5 août 2026·données 2024· 2 min de lecture·Immobilier
Prix au m² à Canet-en-Roussillon€/m² · source DVF
Prix médians des ventes réellement signées (DVF · DGFiP).
Un couple de retraités parisiens signe l’acte de vente d’un T3 face à la plage, tandis qu’à trois rues de là, un jeune couple local renonce à visiter un studio identique : le loyer demandé équivaut à plus de la moitié de leur revenu mensuel.
Ce que le marché semble promettre
À première vue, Canet-en-Roussillon coche toutes les cases d’un marché résilient : une progression annualisée des prix qui dépasse celle de nombreuses communes côtières, un prix médian au mètre carré supérieur pour les appartements que pour les maisons — une anomalie rare dans les stations balnéaires, où l’habitat individuel domine généralement les transactions.
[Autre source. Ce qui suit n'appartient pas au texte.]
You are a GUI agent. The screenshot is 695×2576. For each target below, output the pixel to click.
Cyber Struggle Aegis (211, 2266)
Le rendement locatif brut, à 5,2 %, semble même offrir une marge confortable pour les investisseurs, surtout dans un contexte de taux d’emprunt élevés. Pourtant, ces chiffres masquent une réalité plus contrastée.
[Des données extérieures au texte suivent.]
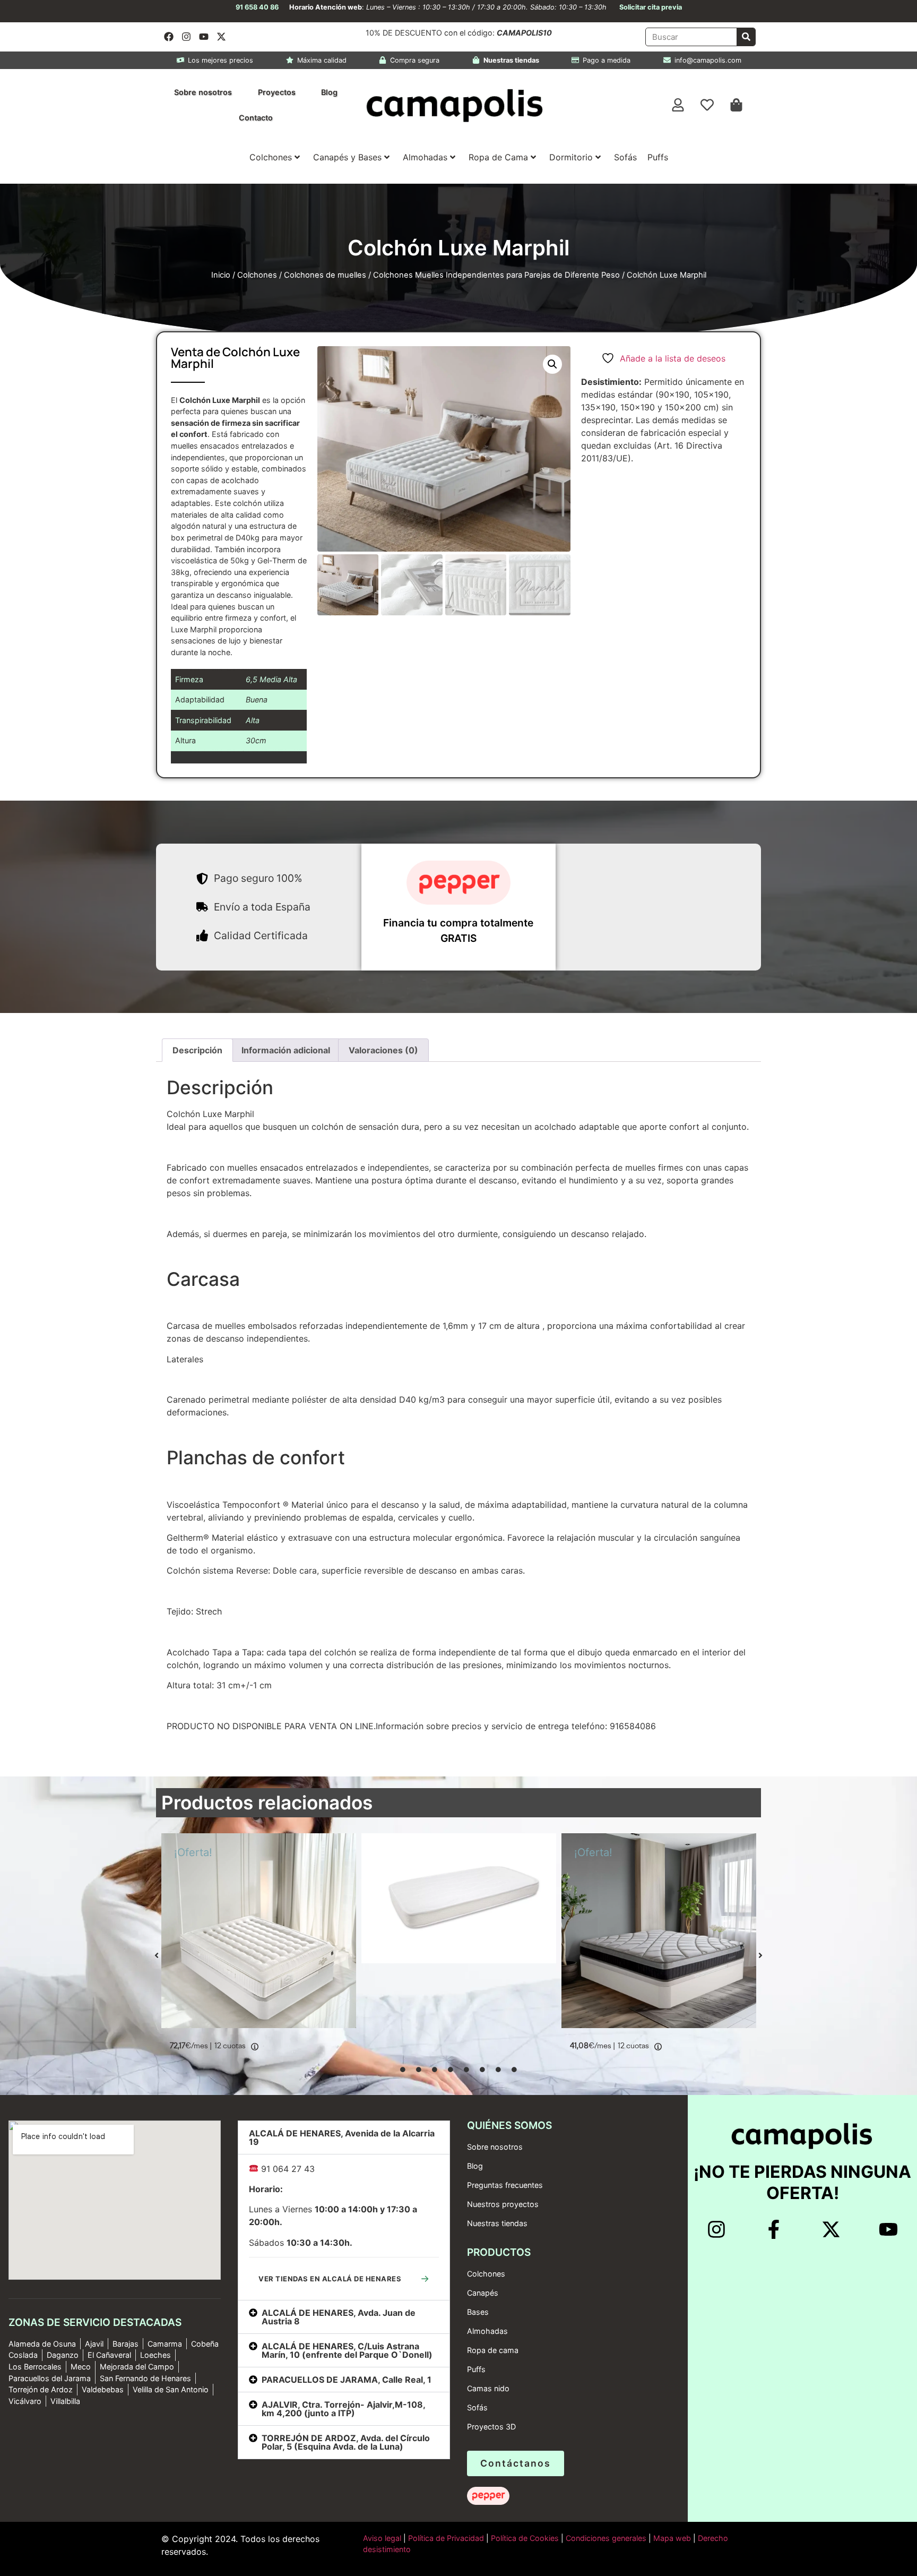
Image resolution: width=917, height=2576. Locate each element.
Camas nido (488, 2388)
Le retournement des données
Le loyer médian affiché, à 13,7 €/m², place la commune dans une fourchette élevée pour une ville où le niveau de vie médian reste inférieur à la moyenne nationale. Avec un taux de pauvreté à 18 %, près d’un habitant sur cinq vit sous le seuil de précarité, ce qui interroge la solvabilité d’une partie de la demande locative. Le rendement locatif brut de 5,2 % devient alors moins attractif : il suppose des locataires capables d’absorber des loyers élevés, dans un marché où la vacance saisonnière peut réduire la rentabilité réelle. Par ailleurs, la progression des prix, bien que soutenue, repose sur un volume de transactions limité — 125 ventes en 2024 —, signe d’un marché peu liquide où les biens se négocient souvent entre initiés.
L’écart entre le prix des appartements et celui des maisons révèle une autre tension. Dans une commune où l’offre de logements individuels est structurellement limitée par la pression foncière, les appartements deviennent un produit de substitution, tirant leur valeur vers le haut. Mais cette polarisation du marché expose aussi ses limites : les acquéreurs locaux, moins dotés en capital, sont progressivement évincés, tandis que les investisseurs extérieurs misent sur une demande touristique qui reste volatile.
À retenir
Canet-en-Roussillon illustre un marché où la hausse des prix ne rime pas avec accessibilité. Le rendement locatif brut de 5,2 % cache une réalité moins flatteuse : des loyers élevés pour une population aux revenus modestes, et un volume de transactions trop faible pour absorber les chocs. La commune paie le prix de son attractivité sans avoir les moyens de sa politique.
Ici, le rêve balnéaire se monnaie au prix d’un marché qui tourne le dos à ses propres habitants.
Analyse automatisée à partir de données officielles, avec contrôle de cohérence des chiffres cités. Contenu informatif, non un conseil en investissement.
Dans une station balnéaire où les appartements se négocient à un niveau proche des maisons, le marché immobilier défie les lois du rendement. Les données révèlent une équation inédite : des prix stables, une rentabilité faible, et une tension locative qui ne se traduit pas en hausse des valeurs.